『デイドリームネイション』

デイドリームネイション 1 (1) (MFコミックス アライブシリーズ)

 kashmirさん初の非四コマ作品(でしたっけ?)。神様が降臨してもだからどうということのない、漫研のだるだるした日常が描かれます。四コマという形式が取っ払われることで散文度がアップし、kashumirさんの脳内をまさにそのまま垂れ流しているかのような不思議空間が形成されています。

 起承転結が四段階で完了する四コマ漫画が極めて「離散的」な表現だとすれば、数ページをかけて起承転結を描く非四コマ漫画はもう少し「連続的」な表現です。kashmirさんの強烈な個性である一枚絵の「瞬間的」な表現は、だから「繋ぎ」のシーンの必要な本作では少々抑えられています。

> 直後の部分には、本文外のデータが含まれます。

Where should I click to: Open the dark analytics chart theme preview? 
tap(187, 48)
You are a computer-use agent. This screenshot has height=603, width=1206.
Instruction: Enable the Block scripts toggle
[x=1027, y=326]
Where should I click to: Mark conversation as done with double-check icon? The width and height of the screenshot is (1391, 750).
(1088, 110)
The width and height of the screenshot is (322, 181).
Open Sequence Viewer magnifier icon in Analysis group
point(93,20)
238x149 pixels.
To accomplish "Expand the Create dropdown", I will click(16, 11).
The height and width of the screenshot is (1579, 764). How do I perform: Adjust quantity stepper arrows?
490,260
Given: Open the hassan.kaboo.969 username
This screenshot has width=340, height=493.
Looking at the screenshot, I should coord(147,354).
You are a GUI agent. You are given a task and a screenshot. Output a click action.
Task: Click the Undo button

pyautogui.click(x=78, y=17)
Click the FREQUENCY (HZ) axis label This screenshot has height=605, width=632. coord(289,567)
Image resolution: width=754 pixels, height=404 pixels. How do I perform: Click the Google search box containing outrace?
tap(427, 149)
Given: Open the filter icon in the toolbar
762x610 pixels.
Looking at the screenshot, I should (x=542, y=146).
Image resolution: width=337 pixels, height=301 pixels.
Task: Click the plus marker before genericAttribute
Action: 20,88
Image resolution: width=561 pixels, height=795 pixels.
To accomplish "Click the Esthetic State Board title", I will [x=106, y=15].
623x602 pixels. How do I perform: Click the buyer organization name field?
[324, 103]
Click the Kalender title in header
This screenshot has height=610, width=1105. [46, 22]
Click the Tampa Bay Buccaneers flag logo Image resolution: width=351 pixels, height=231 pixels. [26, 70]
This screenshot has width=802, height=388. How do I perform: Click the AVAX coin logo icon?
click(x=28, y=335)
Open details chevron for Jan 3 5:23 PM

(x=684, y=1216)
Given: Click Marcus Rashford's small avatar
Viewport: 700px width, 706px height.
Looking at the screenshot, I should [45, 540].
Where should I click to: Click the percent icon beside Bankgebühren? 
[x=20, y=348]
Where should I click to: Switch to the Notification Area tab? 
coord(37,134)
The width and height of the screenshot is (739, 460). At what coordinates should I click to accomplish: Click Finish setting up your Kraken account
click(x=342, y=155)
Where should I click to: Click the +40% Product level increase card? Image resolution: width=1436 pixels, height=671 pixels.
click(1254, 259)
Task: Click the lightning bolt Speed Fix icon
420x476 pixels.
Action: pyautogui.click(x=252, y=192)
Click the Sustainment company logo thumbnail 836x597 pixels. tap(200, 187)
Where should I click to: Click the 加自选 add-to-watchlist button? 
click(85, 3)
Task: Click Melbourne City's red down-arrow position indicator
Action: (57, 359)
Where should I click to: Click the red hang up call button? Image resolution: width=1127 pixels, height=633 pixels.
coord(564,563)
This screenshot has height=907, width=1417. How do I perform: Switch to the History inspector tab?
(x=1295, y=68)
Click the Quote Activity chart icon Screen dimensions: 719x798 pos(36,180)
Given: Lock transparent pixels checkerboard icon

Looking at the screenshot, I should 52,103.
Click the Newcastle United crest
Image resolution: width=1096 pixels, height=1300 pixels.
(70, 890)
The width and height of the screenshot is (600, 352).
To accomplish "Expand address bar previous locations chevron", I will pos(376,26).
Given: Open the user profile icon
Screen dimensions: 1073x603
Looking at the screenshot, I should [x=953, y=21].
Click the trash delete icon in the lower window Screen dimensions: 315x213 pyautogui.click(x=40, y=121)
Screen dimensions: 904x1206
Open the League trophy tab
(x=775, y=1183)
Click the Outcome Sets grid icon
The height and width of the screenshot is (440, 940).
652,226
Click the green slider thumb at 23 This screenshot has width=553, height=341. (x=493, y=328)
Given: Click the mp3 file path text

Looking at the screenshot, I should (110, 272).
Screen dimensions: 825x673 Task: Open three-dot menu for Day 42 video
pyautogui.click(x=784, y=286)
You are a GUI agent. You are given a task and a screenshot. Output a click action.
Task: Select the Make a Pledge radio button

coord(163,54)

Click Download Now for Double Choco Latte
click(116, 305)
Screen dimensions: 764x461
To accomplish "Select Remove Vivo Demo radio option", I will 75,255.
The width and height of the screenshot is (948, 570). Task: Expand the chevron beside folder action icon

 一方で、kashmirさんの異様な言語感覚は本作でより印象に残りました。こちらの方は特にキメの一瞬がなくても常時散文的に垂れ流されるので、非四コマと相性がよかったのかもしれません。*1

 本書は表紙のデザインがすごくいいです。天地の逆転したこの構図はかなりショッキング。毎回本を手に取るたびにはっとさせらててしまいます。どうやら調べてみるとこのデザインを手掛けたのはよつばスタジオの人らしくて、いい仕事だなあと思いました。大きめの書影も表示しておくので、どうぞ堪能してください。